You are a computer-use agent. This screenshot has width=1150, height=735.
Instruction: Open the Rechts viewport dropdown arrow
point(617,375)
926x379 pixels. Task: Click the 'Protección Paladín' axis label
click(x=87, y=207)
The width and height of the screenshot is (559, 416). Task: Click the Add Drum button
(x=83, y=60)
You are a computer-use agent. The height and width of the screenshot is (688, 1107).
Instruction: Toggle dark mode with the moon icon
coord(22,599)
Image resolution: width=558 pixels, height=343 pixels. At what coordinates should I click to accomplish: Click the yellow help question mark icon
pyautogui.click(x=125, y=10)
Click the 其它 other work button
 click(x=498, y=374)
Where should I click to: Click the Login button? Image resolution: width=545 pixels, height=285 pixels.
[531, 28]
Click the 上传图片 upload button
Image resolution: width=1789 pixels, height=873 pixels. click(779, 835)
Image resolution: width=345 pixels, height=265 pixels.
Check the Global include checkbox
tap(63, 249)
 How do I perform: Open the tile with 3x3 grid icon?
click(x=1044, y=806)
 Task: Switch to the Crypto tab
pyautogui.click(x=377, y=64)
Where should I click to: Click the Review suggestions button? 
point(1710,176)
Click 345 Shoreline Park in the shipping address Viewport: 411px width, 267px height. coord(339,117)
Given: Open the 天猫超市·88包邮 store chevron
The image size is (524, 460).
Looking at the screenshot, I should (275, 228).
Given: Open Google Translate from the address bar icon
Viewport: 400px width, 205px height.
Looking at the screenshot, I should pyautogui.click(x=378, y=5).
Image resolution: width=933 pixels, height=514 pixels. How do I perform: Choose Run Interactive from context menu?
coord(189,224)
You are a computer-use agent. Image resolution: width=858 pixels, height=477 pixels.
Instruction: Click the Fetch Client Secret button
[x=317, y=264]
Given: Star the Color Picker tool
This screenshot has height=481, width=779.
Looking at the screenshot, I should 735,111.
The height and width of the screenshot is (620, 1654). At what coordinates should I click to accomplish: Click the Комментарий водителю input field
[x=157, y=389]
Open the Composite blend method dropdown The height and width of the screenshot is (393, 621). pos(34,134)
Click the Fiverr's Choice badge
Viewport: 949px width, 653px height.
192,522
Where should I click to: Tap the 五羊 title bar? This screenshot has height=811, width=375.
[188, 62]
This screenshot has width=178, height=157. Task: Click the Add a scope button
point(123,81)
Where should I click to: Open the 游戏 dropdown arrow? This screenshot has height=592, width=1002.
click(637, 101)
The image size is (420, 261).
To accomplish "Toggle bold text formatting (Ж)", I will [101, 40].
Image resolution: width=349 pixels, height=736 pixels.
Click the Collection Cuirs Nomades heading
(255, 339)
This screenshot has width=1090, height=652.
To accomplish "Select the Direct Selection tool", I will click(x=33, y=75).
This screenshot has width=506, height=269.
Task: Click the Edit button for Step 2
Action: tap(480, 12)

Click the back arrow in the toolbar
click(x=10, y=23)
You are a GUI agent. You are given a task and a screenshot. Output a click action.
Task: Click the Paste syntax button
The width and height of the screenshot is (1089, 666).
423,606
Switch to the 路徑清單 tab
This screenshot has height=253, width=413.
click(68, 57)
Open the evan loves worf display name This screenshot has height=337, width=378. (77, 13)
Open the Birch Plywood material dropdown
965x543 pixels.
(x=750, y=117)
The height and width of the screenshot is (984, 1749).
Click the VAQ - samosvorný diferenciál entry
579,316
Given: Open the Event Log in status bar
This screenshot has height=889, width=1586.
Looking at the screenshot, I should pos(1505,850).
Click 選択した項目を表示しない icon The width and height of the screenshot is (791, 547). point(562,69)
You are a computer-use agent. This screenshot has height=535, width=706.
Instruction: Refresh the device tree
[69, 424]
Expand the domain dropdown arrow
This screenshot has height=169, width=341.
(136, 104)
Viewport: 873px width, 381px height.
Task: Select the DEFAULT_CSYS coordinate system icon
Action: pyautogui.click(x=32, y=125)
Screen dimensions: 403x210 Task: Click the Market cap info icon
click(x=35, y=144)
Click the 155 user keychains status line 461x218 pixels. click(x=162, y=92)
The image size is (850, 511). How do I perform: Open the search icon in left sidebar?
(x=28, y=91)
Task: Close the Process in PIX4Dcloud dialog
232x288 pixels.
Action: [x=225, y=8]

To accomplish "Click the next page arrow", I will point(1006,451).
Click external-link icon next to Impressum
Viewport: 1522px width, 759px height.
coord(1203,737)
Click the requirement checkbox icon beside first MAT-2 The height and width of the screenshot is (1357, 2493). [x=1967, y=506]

Your objective>
Copy everything from the line containing "Click external-link icon next to Impressum" down through the end of the records, swapping "Viewport" for "Window" and leaving all other text unchanged.

Response>
Click external-link icon next to Impressum
Window: 1522px width, 759px height.
coord(1203,737)
Click the requirement checkbox icon beside first MAT-2 The height and width of the screenshot is (1357, 2493). [x=1967, y=506]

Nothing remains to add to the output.